THE TASK » Skip the pictures and restate, word for word, the lines from the one containing "Where should I" to the end of the data below.

ENTRIES PROVIDED »
=== Begin Enclosure ===

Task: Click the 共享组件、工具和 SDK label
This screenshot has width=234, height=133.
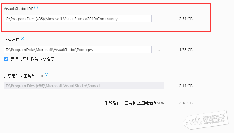Action: [24, 75]
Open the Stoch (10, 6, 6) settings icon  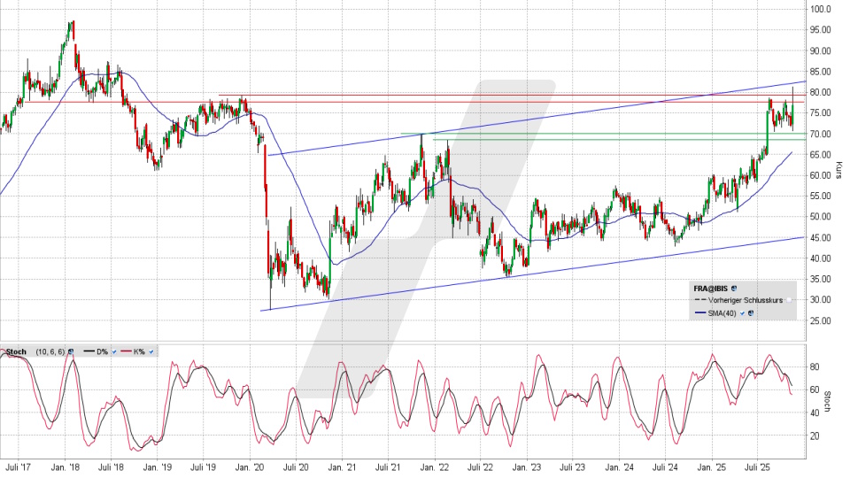pyautogui.click(x=71, y=352)
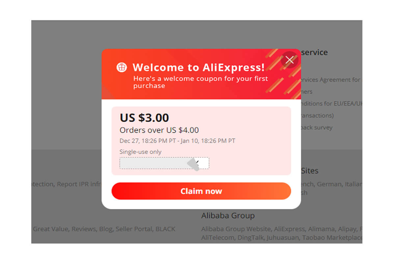Open the Alibaba Group Website link

[236, 229]
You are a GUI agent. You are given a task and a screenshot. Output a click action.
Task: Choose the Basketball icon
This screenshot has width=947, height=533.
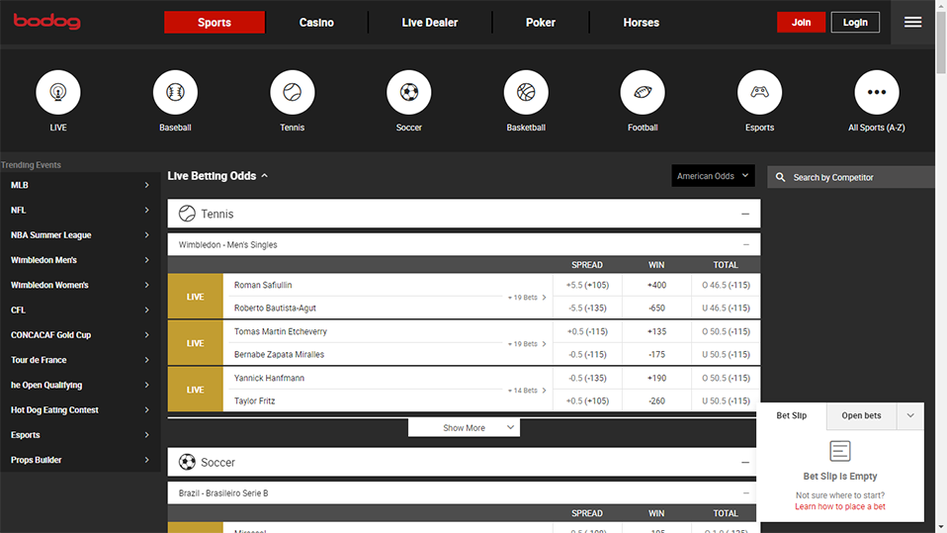[526, 93]
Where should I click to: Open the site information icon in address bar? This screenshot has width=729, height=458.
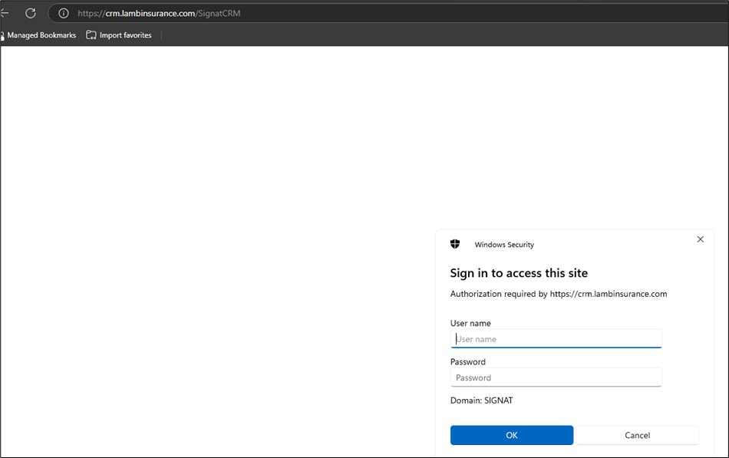point(63,12)
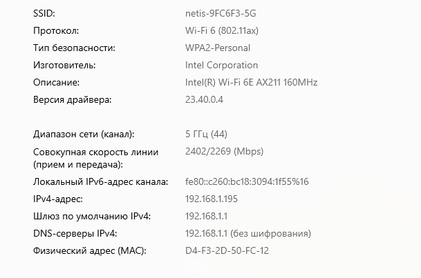Image resolution: width=421 pixels, height=278 pixels.
Task: Click the WPA2-Personal security type value
Action: [x=218, y=48]
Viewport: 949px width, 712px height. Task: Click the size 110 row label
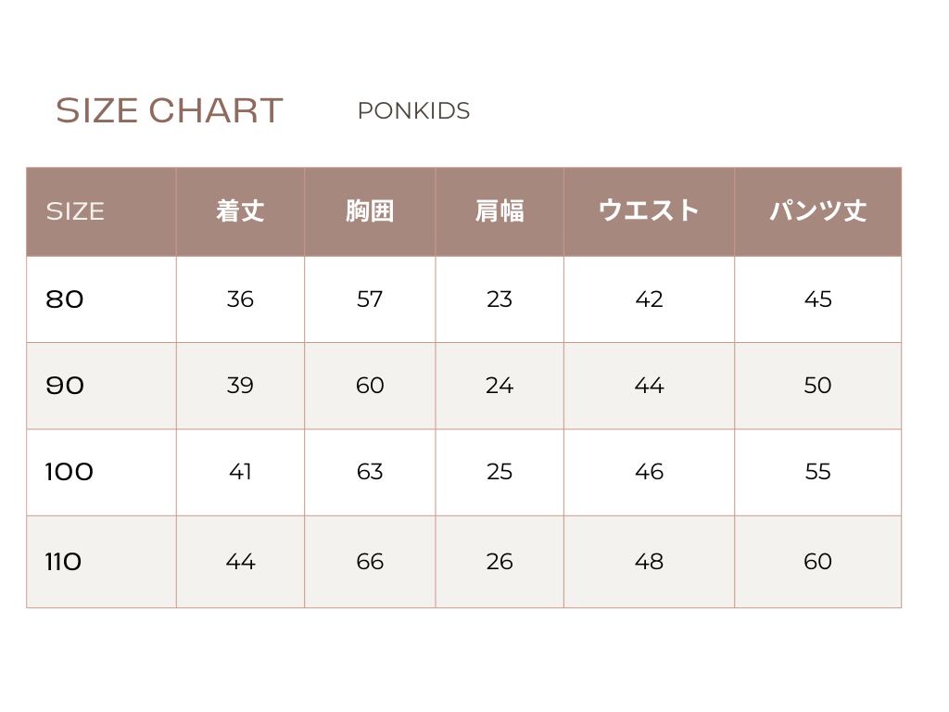tap(64, 562)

=== End Enclosure ===

FINISHED TASK »
Where should I click to: Open the site information icon in address bar? This screenshot has width=729, height=458.
point(63,12)
Image resolution: width=421 pixels, height=278 pixels.
Task: Click the WPA2-Personal security type value
Action: [x=218, y=48]
Viewport: 949px width, 712px height. Task: Click the size 110 row label
tap(64, 562)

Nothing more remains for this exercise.